Les notes de l’AS Roma face à la Lazio

Par Loris Meucci publié le 02 Sep 2019

Dans un derby de la capitale particulièrement débridé, giallorossi et biancocelesti se sont finalement quitté sur un score de parité (1-1). Un point flatteur pour la Roma tant elle a concédé de situations. Voici les notes des protagonistes romains de la rencontre. Le barèmes est italien.

Pau Lopez 6,5 : Une relance ratée mais de vrais bons arrêts. Lui et ses poteaux ont fait le boulot.

Florenzi 6 : Une performance généreuse comme à son habitude, parfois au détriment d’une certaine lucidité. Remplacé par Diawara

Mancini 5,5 : Première titularisation en douceur. Ni bon, ni mauvais mais il va falloir s’affirmer.

Fazio 4,5 : Trop lent, trop loin. Complètement dépassé, constamment sur le reculoir… Mais où est passé il Comandante ?

Kolarov 6,5 : Deuxième but en autant de matchs pour le Serbe. Très actif et disponible dans son couloir. Fautif sur l’égalisation laziale.

Cristante 6 : Combatif et sobre. Pour autant il ne parvient pas à stopper les multiples assauts adverses.

Pellegrini 5,5 : Son élégance balle aux pieds ne comble pas son jeu sans ballon. Trop peu impactant à la récupération.

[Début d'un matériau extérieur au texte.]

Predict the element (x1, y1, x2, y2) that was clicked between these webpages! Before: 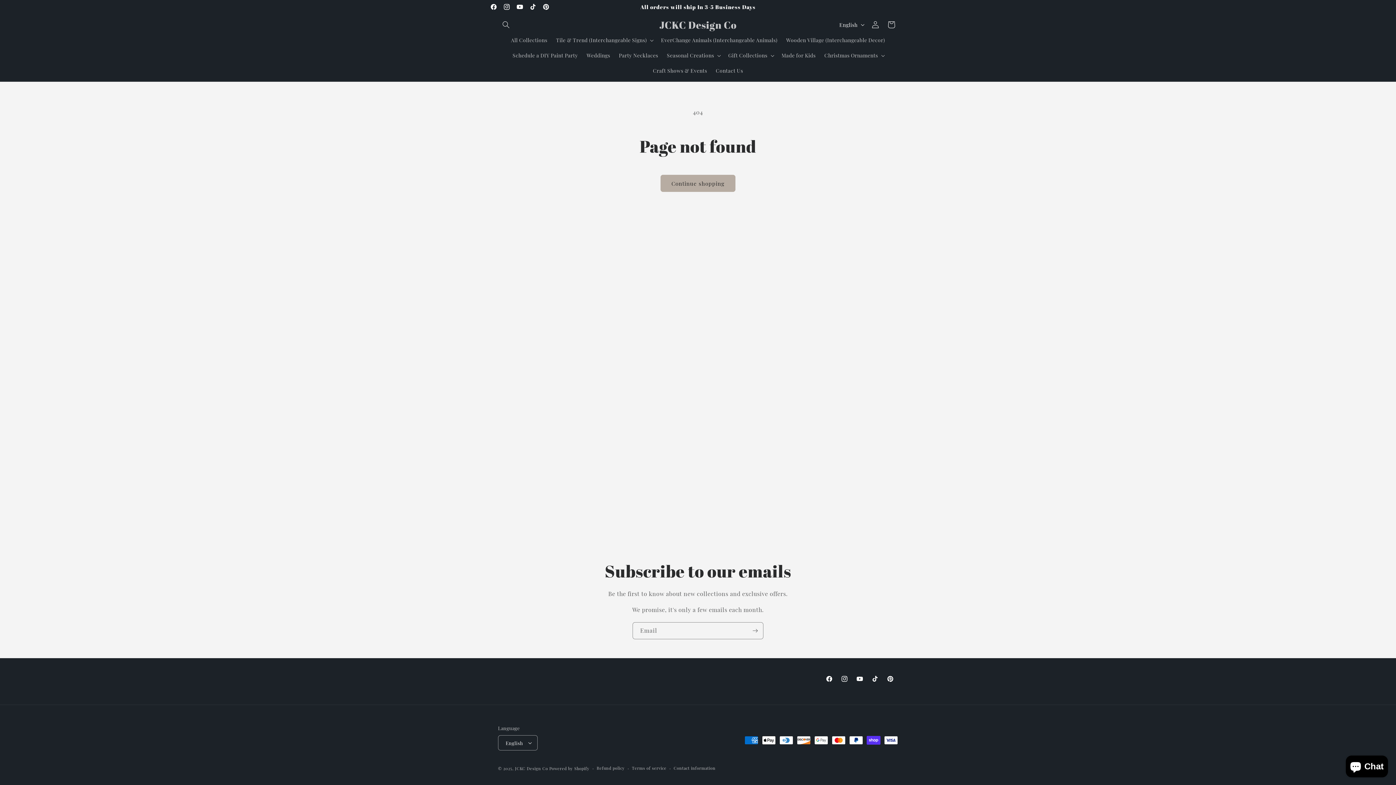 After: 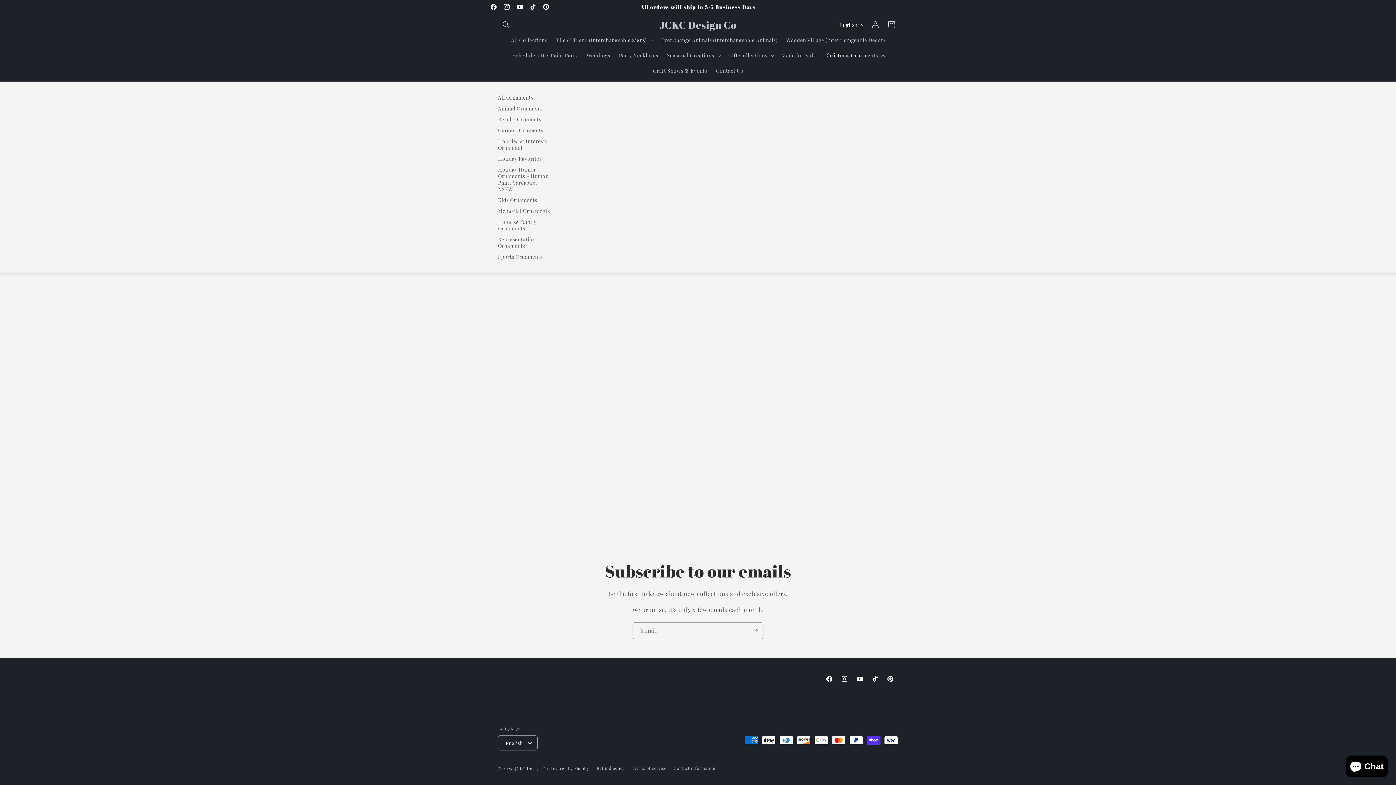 Action: label: Christmas Ornaments bbox: (820, 48, 888, 63)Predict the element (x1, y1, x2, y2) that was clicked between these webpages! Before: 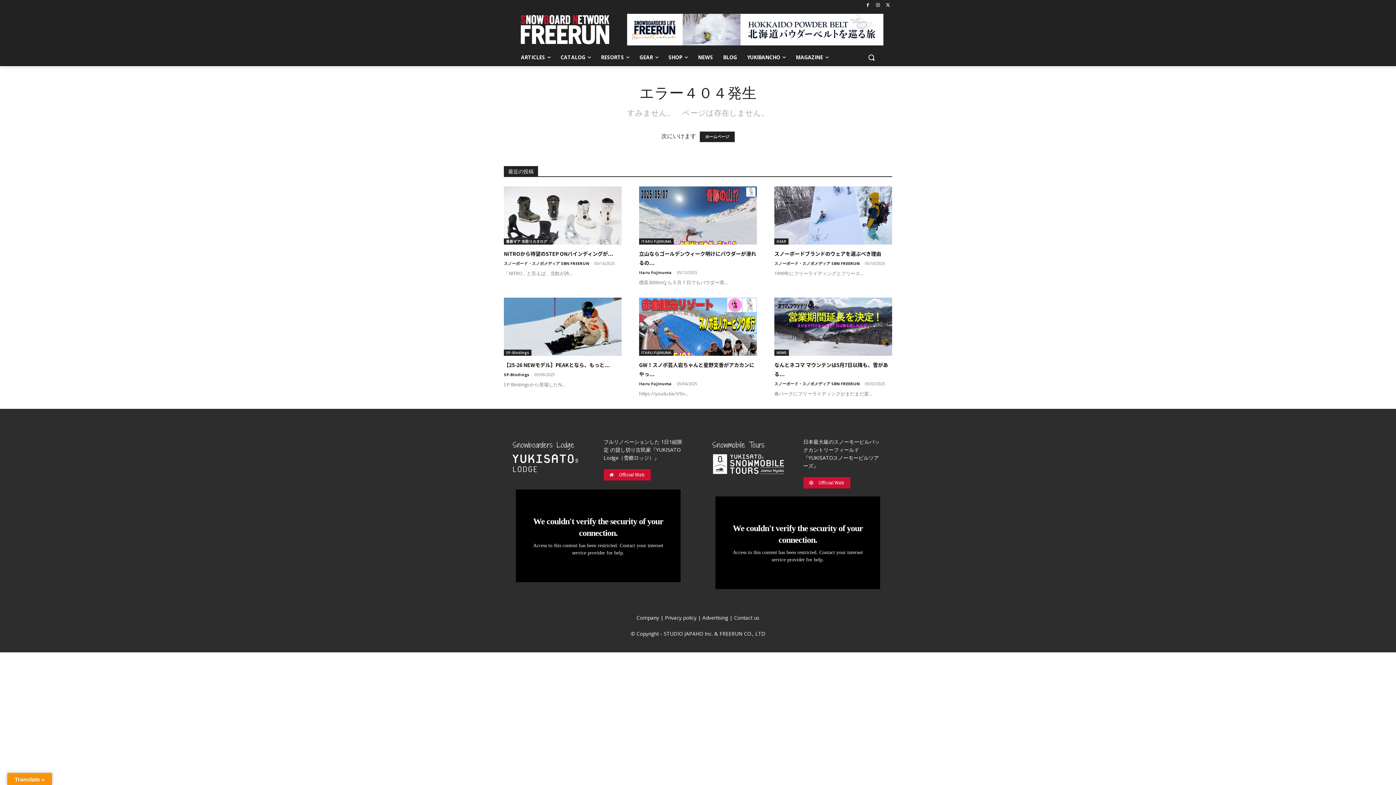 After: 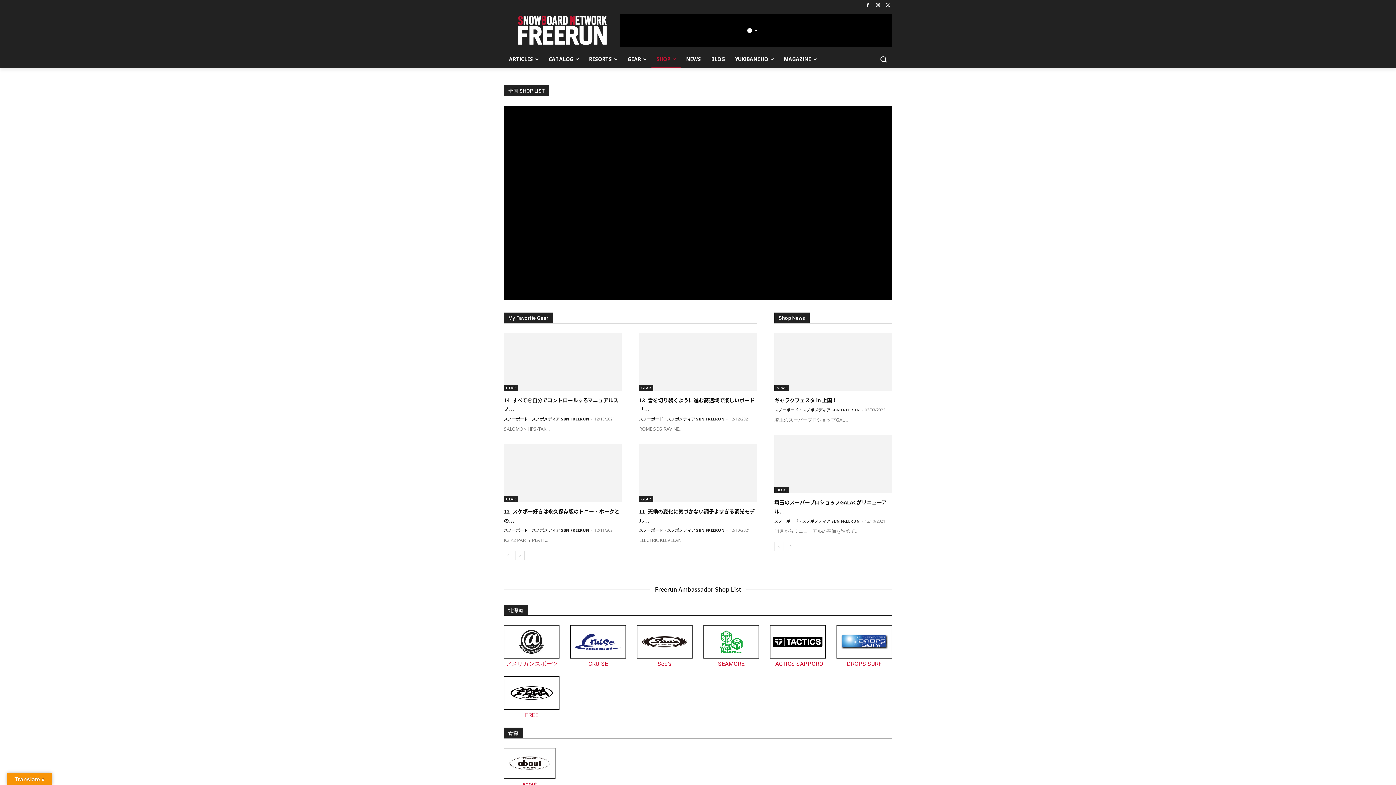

Under 5,5 : Un petit pont et puis c’est tout. Bien muselé, le Turc a été très peu en vue. Remplacé par Pastore

Zaniolo 6,5 : Deux frappes sèches, deux poteaux. Incisif. Son intensité est descendue au fil des minutes. Remplacé par Santon

Kluivert 5 : Il a souvent péché par égoïsme ou manque de justesse. A lui de mettre sa vitesse au service de l’équipe.

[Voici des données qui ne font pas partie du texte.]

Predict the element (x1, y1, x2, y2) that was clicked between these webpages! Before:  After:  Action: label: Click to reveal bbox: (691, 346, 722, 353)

Dzeko 6 : Pas un tir à se mettre sous la dent mais toujours aussi précieux dans le jeu. C’est d’ailleurs lui qui provoque le pénalty.

—-

Pastore 5,5 : 20 minutes de jeu où il n’a rien changé. Au moins, il ne s’est pas blessé.

Santon : Non noté

Diawara : Non noté

Fonseca 5 : Sa Roma a pris l’eau et n’a jamais su colmater les brèches qui étaient trop nombreuses et béantes. Le technicien va devoir trouver des solutions pour remédier à une animation défensive extrêmement perméable. Le point glané relève du miracle et ne cache en rien le chantier qui l’attend.